At tight end, converted quarterback Josh Kern, true freshman Trevor Wood and senior Blair Tushaus, a first-year walk-on transfer from BYU, are competing for playing time. Tushaus, a former starting center for the Cougars, could get the starting call.
Player to watch: Neal. The sophomore Notre Dame transfer is a quick, make-you-miss player with special talent. Backup quarterback Jesse Scroggins, asked during camp about what Neal brings to the offense, said, "Everything."
Projected starters: LT Mickey Baucus, LG Cayman Bundage, C Steven Gurrola, RB Jacob Alsadek, RT Fabbians Ebbele
Arizona’s offensive line has 104 career starts, the second-highest total in the Pac-12 behind Washington. Baucus and Ebbele are rare four-year bookends as starting tackles, but each will be looking for his first postseason recognition.
"Nothing can help you like playing in a game; we have that taken care of," Baucus said.
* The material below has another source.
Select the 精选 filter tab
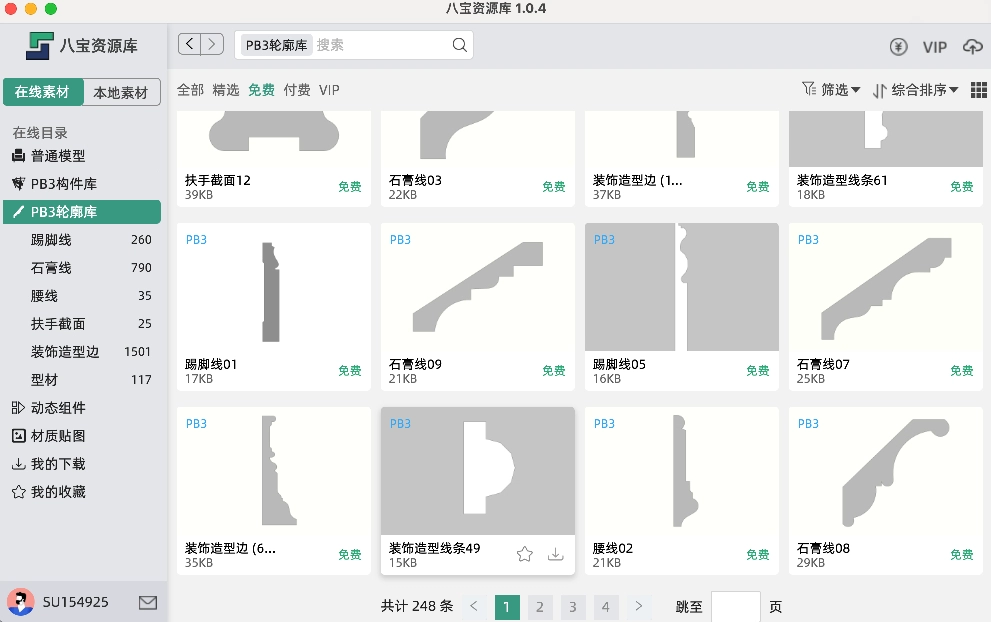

Rodriguez wants to have eight linemen ready to play. Next up likely is junior Lene Maiava, who appeared in 11 games last season (two starts) and can play guard or tackle.
Junior Carter Wood, the brother of freshman tight end Trevor Wood, is the backup center behind tough-guy Steven Gurrola. A true freshman, Layth Friekh from Peoria Centennial High, cracked the depth chart as the backup left tackle.
Player to watch: Alsadek. The redshirt freshman won the only open starting job on the line and could be a fixture for the next four years. Rodriguez said the coaches liked his game tape in high school but were further swayed when Alsadek sent film of his individual workouts. "You could tell this guy loves football," Rodriguez said. "He’s one of the guys that will do a little extra in the summer."